Отношение к человеческой жизни как к навозу приводило меня в исступление. Ценой жизни был клочок бумаги в форме доноса, часто анонимного. Иногда его писали сумасшедшие — всё годилось и шло в ход. В те времена срок за мелкое уголовное преступление был порой спасением человека от неминуемой или случайно подстроенной гибели. Жизнь становилась иррациональной. Фразы о бдительности, о том, что «ради построения социализма требуется…», о «происках классового врага» превращали людей в тупых, не рассуждающих, голосующих и аплодирующих исполнителей «воли партии и правительства». Сталин и его ближайшие сатрапы прятали свою бездарность, безжизненные порочные теории за этими штампами и совершали преступления, творили произвол, стремились во что бы то ни стало заставить людей делать противное их природе, отвратительное и невыносимое. На фоне зверства и обнаженной борьбы за власть меня озарила максима: не людоедство, а гениальные, верные идеи движут миром и ведут к его расцвету.

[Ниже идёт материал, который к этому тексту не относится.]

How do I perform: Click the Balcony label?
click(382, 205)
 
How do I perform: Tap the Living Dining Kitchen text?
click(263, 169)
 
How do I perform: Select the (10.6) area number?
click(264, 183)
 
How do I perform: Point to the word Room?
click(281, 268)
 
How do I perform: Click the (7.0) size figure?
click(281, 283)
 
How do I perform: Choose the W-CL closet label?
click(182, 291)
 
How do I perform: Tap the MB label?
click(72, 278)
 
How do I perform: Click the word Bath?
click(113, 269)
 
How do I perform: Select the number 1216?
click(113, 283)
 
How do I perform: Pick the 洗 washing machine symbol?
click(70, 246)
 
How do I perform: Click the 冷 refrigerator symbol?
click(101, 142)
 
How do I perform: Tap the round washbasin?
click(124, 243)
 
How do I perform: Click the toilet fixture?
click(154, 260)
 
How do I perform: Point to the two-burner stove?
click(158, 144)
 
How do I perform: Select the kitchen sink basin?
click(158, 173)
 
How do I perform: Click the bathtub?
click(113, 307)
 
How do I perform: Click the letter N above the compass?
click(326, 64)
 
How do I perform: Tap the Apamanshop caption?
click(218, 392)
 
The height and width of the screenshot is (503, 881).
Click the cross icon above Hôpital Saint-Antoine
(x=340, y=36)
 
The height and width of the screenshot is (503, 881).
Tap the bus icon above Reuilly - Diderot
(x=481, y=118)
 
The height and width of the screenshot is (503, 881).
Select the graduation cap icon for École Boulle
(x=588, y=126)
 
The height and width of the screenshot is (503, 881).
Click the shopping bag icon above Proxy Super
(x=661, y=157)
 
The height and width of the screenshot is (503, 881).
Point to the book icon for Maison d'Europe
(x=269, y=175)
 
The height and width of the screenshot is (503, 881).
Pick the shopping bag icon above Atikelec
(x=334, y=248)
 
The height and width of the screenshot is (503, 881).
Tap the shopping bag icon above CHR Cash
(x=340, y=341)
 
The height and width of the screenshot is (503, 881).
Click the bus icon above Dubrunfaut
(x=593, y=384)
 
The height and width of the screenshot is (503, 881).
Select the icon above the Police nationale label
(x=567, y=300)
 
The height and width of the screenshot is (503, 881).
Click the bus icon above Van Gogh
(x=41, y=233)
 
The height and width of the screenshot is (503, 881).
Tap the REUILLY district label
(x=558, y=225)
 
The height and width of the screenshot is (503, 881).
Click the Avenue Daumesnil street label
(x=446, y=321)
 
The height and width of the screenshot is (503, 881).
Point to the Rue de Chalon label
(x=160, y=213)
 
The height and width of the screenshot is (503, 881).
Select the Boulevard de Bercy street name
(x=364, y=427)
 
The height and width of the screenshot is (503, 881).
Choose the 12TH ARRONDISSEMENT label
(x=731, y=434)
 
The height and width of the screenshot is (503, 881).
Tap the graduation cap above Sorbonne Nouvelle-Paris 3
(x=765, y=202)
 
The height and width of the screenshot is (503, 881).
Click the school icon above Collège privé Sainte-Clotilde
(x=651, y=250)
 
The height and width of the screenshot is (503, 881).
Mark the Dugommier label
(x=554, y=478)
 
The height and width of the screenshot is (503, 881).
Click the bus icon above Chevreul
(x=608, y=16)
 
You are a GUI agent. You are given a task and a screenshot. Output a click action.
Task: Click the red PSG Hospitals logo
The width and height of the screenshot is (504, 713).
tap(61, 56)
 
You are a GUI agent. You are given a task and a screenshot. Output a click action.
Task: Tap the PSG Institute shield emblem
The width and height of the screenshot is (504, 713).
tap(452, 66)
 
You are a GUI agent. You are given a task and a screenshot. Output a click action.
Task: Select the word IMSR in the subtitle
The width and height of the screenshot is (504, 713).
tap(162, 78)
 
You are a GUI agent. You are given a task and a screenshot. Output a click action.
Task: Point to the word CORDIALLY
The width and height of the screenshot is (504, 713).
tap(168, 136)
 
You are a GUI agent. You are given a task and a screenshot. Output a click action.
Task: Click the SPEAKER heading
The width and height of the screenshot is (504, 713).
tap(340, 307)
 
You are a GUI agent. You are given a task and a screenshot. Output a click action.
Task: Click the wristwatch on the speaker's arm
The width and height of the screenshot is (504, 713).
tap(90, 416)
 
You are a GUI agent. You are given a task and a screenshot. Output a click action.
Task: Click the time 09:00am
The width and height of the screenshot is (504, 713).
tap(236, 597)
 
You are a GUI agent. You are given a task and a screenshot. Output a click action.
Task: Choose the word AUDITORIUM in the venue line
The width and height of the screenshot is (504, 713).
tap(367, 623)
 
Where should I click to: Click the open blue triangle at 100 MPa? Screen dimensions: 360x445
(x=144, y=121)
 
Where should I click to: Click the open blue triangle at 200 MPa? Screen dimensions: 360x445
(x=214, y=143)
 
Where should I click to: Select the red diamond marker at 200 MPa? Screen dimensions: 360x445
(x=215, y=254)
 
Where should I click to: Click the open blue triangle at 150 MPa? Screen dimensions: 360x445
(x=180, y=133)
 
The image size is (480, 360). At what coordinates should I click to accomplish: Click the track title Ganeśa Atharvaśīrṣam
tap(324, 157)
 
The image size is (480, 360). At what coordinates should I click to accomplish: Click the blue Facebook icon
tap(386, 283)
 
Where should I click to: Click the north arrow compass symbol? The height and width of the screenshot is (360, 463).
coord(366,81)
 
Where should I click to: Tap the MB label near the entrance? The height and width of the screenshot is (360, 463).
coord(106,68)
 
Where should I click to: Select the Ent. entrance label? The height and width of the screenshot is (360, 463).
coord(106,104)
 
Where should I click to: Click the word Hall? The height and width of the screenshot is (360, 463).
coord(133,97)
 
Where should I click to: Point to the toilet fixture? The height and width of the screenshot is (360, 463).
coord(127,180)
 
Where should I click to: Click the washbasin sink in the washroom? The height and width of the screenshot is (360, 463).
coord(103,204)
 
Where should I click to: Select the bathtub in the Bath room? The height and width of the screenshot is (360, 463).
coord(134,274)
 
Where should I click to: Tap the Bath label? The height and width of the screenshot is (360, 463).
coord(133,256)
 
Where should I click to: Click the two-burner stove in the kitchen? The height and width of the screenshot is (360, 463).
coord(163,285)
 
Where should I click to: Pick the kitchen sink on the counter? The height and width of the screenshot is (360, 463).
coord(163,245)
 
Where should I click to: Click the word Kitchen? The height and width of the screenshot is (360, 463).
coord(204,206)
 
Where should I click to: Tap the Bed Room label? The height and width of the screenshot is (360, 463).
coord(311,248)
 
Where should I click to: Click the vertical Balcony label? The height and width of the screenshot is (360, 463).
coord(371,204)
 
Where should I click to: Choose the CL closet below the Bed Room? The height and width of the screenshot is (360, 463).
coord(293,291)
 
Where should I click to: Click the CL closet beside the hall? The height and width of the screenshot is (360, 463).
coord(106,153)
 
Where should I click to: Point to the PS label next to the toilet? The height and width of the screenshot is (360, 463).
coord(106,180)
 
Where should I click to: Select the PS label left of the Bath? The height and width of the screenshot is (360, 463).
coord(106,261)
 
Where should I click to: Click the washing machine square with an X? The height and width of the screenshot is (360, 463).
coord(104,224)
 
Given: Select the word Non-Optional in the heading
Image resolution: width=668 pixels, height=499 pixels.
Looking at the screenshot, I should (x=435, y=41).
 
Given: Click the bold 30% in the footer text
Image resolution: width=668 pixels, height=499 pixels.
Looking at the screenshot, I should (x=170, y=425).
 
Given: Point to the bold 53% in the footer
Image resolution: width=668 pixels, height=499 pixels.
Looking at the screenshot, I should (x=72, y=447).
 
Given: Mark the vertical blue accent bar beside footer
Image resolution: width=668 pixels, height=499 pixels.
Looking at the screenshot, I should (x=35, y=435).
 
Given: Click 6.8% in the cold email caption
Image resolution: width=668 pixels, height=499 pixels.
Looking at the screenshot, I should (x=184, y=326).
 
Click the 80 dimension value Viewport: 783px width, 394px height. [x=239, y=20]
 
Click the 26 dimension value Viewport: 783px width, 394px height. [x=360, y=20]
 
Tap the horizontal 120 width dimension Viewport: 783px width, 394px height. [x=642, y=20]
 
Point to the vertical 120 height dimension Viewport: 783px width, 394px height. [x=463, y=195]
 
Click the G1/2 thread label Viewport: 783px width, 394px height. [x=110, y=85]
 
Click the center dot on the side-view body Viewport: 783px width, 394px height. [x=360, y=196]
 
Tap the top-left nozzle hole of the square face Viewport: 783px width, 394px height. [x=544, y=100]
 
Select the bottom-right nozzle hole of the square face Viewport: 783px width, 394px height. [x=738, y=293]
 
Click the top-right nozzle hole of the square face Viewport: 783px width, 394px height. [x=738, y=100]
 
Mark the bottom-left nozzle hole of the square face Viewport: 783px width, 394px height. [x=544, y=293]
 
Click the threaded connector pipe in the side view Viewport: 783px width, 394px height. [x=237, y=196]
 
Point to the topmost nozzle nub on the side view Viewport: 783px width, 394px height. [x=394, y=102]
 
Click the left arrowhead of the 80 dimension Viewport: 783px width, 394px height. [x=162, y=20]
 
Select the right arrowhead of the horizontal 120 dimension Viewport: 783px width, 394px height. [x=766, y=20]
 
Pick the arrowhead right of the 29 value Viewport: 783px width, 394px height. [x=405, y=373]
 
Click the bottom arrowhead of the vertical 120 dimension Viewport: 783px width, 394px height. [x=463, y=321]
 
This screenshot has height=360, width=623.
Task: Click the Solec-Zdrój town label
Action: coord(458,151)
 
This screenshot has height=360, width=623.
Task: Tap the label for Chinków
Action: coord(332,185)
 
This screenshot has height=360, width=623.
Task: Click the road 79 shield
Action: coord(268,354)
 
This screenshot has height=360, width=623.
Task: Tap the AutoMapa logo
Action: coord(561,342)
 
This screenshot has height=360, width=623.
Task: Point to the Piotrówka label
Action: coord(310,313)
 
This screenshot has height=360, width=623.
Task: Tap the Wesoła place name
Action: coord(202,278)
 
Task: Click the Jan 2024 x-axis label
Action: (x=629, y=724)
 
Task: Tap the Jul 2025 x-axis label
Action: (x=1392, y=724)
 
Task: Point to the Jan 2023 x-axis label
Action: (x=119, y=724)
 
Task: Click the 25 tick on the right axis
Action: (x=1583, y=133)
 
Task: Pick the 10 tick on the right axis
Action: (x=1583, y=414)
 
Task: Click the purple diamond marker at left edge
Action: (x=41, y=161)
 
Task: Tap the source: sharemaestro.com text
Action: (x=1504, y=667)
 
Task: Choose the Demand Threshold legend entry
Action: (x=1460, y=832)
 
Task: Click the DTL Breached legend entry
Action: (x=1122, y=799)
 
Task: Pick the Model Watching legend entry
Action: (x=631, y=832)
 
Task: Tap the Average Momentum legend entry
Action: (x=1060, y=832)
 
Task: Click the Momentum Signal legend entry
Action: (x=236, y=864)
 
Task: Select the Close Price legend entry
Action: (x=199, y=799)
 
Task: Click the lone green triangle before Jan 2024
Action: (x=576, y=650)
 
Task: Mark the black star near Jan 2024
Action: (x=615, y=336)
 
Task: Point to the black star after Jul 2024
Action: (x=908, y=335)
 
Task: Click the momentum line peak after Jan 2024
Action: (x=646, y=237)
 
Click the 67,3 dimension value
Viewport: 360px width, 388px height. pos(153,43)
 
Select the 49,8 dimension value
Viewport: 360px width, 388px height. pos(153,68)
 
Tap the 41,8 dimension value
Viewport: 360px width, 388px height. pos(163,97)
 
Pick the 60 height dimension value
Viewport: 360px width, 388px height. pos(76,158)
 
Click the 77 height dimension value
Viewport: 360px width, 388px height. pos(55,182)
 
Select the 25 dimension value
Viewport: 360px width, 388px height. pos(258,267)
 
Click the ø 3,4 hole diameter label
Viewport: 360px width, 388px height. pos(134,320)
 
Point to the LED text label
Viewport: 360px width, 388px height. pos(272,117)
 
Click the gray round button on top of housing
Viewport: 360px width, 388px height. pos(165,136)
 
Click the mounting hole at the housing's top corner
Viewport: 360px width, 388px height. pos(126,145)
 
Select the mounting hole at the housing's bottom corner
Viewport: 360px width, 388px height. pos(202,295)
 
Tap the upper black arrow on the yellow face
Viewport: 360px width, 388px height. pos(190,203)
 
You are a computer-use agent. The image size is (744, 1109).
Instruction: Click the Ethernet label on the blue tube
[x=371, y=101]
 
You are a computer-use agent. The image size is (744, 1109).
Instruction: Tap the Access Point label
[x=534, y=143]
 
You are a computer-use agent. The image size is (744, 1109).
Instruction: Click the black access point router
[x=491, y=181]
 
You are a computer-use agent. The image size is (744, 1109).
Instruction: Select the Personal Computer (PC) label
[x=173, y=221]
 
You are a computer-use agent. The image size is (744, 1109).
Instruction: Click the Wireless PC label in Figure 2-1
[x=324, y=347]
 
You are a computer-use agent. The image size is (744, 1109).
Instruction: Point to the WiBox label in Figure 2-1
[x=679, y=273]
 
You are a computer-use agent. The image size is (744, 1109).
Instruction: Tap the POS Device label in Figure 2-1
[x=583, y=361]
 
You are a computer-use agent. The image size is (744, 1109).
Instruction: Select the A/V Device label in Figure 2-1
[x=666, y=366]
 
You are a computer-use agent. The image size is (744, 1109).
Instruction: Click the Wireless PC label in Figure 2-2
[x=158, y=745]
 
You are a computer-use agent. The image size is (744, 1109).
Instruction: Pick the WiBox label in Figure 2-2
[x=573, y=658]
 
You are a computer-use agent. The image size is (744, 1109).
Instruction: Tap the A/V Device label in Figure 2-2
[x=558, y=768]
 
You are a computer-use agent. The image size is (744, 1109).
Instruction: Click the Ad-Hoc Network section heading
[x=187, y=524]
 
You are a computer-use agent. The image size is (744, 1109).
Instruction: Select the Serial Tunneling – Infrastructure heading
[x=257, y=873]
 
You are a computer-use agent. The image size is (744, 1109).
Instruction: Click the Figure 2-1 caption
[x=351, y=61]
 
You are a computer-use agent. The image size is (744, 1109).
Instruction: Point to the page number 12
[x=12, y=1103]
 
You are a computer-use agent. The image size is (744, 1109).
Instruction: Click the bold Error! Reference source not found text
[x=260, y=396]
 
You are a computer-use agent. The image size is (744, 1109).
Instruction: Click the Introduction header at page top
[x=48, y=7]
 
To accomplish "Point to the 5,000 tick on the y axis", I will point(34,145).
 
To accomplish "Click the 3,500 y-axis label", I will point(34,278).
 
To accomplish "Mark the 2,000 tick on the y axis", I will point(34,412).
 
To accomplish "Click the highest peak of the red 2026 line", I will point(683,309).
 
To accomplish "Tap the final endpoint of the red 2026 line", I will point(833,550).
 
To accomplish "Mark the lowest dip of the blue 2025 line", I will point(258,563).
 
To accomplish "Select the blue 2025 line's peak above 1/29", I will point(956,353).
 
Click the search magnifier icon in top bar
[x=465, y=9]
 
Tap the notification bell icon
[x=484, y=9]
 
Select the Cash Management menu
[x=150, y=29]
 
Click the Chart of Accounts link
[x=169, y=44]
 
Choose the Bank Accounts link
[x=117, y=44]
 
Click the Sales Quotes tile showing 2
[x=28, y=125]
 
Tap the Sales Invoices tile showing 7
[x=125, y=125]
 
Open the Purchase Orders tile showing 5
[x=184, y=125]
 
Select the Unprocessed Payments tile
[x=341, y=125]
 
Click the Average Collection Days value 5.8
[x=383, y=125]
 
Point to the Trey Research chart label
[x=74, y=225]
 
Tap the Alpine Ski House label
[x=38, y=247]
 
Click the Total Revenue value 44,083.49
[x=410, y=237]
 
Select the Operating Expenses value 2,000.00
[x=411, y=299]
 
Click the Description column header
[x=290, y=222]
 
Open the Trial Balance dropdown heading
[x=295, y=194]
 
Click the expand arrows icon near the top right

Глава 2. Первый год в тюрьме
Арест
С детских лет из поучений старших и из книг я усвоил, что человек становится преступником после того, как сделает нечто противозаконное. Он обязательно должен именно совершить преступление, а не только что-то сказать или подумать. Этот отсталый для деспотий двадцатого века взгляд я искренне исповедывал до массовых арестов 1937 года.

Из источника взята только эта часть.